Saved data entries
....
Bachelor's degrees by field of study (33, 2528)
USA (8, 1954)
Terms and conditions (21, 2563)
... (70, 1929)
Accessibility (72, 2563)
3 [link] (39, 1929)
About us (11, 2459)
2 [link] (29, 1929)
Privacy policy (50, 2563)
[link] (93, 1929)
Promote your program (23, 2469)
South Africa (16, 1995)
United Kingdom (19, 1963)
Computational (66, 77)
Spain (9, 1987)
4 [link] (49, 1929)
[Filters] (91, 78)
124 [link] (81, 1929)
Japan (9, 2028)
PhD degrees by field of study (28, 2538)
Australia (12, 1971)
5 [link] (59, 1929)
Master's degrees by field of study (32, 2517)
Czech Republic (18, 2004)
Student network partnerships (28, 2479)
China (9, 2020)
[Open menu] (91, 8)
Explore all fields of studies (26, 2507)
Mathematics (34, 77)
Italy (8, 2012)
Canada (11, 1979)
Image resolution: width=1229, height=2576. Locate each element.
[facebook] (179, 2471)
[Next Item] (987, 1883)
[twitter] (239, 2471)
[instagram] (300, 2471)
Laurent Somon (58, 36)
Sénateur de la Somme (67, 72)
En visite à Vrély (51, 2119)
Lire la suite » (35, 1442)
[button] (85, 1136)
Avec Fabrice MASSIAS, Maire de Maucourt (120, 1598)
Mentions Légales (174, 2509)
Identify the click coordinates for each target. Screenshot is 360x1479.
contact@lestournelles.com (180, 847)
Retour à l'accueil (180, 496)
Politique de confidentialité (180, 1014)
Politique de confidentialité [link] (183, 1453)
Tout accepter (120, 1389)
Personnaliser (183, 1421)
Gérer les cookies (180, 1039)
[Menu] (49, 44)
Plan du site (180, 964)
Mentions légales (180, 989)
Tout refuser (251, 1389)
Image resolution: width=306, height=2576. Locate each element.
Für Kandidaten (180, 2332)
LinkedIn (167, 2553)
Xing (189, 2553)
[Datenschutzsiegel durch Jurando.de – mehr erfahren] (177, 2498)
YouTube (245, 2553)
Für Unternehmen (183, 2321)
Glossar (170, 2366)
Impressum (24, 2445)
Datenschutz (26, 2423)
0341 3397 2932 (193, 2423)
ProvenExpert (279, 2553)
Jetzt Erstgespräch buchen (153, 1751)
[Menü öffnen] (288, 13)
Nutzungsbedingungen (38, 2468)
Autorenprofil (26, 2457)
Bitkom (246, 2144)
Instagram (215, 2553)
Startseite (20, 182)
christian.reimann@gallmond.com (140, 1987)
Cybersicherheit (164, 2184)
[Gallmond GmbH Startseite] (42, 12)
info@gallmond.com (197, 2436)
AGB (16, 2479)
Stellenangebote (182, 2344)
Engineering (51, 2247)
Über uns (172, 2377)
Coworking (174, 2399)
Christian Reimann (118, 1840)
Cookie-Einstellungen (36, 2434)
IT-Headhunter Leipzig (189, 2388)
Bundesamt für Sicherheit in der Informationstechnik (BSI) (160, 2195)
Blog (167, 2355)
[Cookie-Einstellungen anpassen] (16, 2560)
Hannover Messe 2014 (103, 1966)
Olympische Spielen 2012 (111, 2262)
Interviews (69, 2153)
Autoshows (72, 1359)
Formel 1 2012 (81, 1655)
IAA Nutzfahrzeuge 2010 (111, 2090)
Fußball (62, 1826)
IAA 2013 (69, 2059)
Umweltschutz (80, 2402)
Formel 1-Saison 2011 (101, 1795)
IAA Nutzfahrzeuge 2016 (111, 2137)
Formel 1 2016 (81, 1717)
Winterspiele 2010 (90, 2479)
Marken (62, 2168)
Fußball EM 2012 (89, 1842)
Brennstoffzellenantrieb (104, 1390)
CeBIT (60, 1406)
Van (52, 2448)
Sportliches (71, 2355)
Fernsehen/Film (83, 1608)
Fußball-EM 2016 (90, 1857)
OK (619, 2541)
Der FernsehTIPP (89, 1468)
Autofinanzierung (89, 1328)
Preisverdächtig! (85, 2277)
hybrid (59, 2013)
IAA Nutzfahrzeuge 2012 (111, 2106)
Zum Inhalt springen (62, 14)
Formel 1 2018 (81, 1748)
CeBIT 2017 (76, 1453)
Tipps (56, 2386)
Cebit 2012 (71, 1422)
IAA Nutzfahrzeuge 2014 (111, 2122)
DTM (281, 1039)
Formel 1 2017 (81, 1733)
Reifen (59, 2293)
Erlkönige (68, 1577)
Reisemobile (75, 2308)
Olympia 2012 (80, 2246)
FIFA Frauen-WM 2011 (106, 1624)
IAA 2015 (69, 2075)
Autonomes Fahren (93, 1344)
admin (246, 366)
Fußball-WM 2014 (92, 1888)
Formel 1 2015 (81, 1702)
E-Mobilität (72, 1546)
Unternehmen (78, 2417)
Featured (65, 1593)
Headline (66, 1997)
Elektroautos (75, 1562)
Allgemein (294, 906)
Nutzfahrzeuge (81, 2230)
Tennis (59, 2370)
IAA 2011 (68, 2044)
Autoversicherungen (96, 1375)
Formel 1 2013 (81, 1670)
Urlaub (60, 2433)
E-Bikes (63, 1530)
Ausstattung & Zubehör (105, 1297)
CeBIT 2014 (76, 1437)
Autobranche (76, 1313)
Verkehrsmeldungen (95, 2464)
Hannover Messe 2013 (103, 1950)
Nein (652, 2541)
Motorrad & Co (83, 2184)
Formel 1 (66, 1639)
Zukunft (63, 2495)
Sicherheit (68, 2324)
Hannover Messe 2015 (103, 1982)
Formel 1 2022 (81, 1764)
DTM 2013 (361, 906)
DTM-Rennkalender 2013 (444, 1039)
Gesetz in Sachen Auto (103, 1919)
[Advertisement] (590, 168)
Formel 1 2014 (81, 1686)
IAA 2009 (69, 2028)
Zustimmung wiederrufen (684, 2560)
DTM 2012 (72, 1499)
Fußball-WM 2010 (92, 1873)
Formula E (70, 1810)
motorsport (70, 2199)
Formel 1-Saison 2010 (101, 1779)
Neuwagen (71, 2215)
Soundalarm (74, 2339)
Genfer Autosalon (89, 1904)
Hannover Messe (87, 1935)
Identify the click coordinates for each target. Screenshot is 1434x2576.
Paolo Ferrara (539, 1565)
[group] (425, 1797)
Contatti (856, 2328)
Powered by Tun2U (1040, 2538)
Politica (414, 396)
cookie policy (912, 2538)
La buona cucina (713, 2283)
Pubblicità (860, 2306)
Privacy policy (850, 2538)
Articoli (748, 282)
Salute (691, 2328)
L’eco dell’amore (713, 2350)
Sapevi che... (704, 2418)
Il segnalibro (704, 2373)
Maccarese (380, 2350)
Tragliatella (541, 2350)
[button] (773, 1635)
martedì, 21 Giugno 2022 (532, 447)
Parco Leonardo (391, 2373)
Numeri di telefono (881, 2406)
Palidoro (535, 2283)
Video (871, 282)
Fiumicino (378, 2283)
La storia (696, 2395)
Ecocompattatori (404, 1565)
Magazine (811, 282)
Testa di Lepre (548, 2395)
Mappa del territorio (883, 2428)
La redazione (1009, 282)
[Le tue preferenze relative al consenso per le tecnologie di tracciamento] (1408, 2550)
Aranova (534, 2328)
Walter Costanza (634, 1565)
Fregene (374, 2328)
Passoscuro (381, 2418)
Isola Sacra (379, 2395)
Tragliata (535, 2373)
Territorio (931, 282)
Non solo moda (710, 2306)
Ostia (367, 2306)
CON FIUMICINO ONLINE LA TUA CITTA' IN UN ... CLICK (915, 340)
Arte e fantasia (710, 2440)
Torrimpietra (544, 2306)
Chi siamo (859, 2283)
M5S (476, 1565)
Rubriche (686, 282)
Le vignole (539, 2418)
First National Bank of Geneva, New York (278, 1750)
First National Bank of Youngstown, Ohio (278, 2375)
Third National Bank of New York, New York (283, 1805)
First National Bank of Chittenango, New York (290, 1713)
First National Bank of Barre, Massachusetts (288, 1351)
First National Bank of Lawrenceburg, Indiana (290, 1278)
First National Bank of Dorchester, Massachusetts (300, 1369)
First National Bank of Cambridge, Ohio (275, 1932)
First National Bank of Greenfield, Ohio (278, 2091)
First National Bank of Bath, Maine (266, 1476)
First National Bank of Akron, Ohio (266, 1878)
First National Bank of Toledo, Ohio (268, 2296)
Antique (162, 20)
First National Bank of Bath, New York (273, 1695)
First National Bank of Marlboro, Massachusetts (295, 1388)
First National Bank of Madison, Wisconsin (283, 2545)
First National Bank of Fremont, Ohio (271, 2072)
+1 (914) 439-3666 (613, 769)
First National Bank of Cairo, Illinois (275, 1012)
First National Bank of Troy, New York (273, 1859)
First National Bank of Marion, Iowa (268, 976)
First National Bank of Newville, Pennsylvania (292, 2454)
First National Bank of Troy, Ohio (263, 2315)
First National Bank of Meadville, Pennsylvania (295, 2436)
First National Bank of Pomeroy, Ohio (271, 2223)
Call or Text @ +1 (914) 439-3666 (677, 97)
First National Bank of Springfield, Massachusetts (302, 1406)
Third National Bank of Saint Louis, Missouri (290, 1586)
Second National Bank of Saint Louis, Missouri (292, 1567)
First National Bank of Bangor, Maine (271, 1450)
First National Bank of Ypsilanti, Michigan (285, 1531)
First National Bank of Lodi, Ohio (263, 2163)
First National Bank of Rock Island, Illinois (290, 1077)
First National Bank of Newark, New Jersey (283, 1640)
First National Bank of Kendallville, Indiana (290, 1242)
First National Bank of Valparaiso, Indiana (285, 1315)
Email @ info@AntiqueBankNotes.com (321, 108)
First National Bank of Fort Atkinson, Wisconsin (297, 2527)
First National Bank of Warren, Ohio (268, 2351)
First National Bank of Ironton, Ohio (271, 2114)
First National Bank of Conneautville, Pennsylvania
....
Aim of the task: Nothing but an exact copy of the lines from the start of the entries through the line containing "Italy (8, 2012)" belongs in the response.

Exercise output:
Bachelor's degrees by field of study (33, 2528)
USA (8, 1954)
Terms and conditions (21, 2563)
... (70, 1929)
Accessibility (72, 2563)
3 [link] (39, 1929)
About us (11, 2459)
2 [link] (29, 1929)
Privacy policy (50, 2563)
[link] (93, 1929)
Promote your program (23, 2469)
South Africa (16, 1995)
United Kingdom (19, 1963)
Computational (66, 77)
Spain (9, 1987)
4 [link] (49, 1929)
[Filters] (91, 78)
124 [link] (81, 1929)
Japan (9, 2028)
PhD degrees by field of study (28, 2538)
Australia (12, 1971)
5 [link] (59, 1929)
Master's degrees by field of study (32, 2517)
Czech Republic (18, 2004)
Student network partnerships (28, 2479)
China (9, 2020)
[Open menu] (91, 8)
Explore all fields of studies (26, 2507)
Mathematics (34, 77)
Italy (8, 2012)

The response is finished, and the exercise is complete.